Fishers snapping up the bay’s bounty
It’s been a subdued start to summer fishing in Tasman Bay, but there’s no need for boaties to sling their hooks.
According to weather forecasts, the best is yet to come.
As expected, snapper has appeared to be the most common catch among those venturing beyond The Cut in recent weeks.
Nelson-based fishing guru Troy Dando said slightly colder temperatures in Tasman Bay had meant a quieter than usual start to the season, particularly around the Boulder Bank, The Glen and Pepin Island.
Fishing spots between Rabbit Island and Motueka had remained bountiful, producing bigger fish up to nine kilograms at depths of 30 to 40 metres.
However, reports of sea temperatures up to 6 degrees C warmer than usual on the West Coast and predictions of an El Nino weather pattern suggested better days ahead for those keen to drop a line, Dando said.

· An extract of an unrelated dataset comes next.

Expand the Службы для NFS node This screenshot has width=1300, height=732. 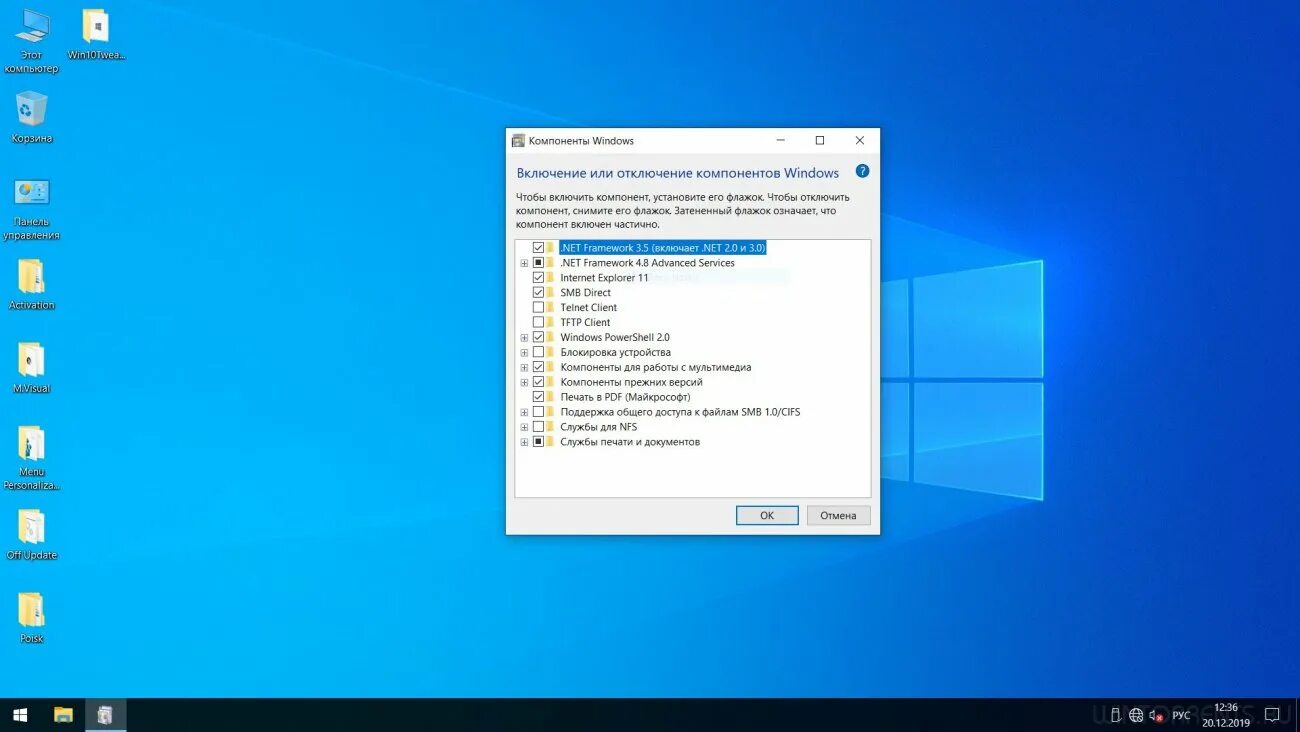click(x=524, y=426)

‘‘The reports I’m getting from down there are pretty impressive . . . even up north they’re starting to get some yellowfin [tuna] because of the warmer seas, which is unheard of for this time of year.’’
Snapper spawn from October to February, when the water temperature is right, and usually return to the same spawning grounds each year. They are most abundant at depths of 15m to 60m but are found down to about 200m.
A prized catch due to its soft white meat and few bones, snapper are known to live to about 60 years and can grow to about 17kg or just over a metre long.
In November 1992, Kiwi angler Mark Hemingway set the All-Tackle world record for snapper with a massive 17.2kg fish landed in only 10 minutes off Motiti Island in the Bay of Plenty.
As well as the usual abundance of snapper, Dando said there had been an increase in another goodeating fish species.
‘‘John Dory seems to be turning up on a lot of the commercial catches, which means that the recreational fishermen are getting a bonus out there as well.
‘‘They tend to go for live bait, so anyone using a slow jig, which is almost the same thing, are picking them up mid-bay.’’
Formerly of Christchurch, Nelson fisherman Darryn Hopkins caught his first snapper off Haulashore Island as a child.
Now, using standard rods and a longline, he said he had enjoyed several good trips off the Mapua coast in recent weeks, collecting some snapper with wife Emma and friend Kris Cumpthorne before heading out a bit deeper to catch a few gurnard.
‘‘The funny thing is, about five or six years ago I bought a boat from up here to take back down to Christchurch, but the guy that I bought the boat from left all his spots on the GPS – so credit to him that we are doing good.
‘‘The last three or four years have been awesome – it’s changed heaps, and you’re getting some good-sized fish these days,’’ he said.
Snapper bag limits for the Challenger area, which includes Tasman Bay and Golden Bay, are 10 per person per day, with a minimum length of 25cm. A sub-limit of three can be taken from the Marlborough Sounds Area.
However, catching small fry does not seem to be an issue for Hopkins and his crew. ‘‘We haven’t caught a fish that we’ve had to throw back yet, and that’s with me making our boat limit 35cm – anything smaller than that, there’s no point.’’
Warmer sea temperatures could mean good snapper catches in Tasman Bay this summer.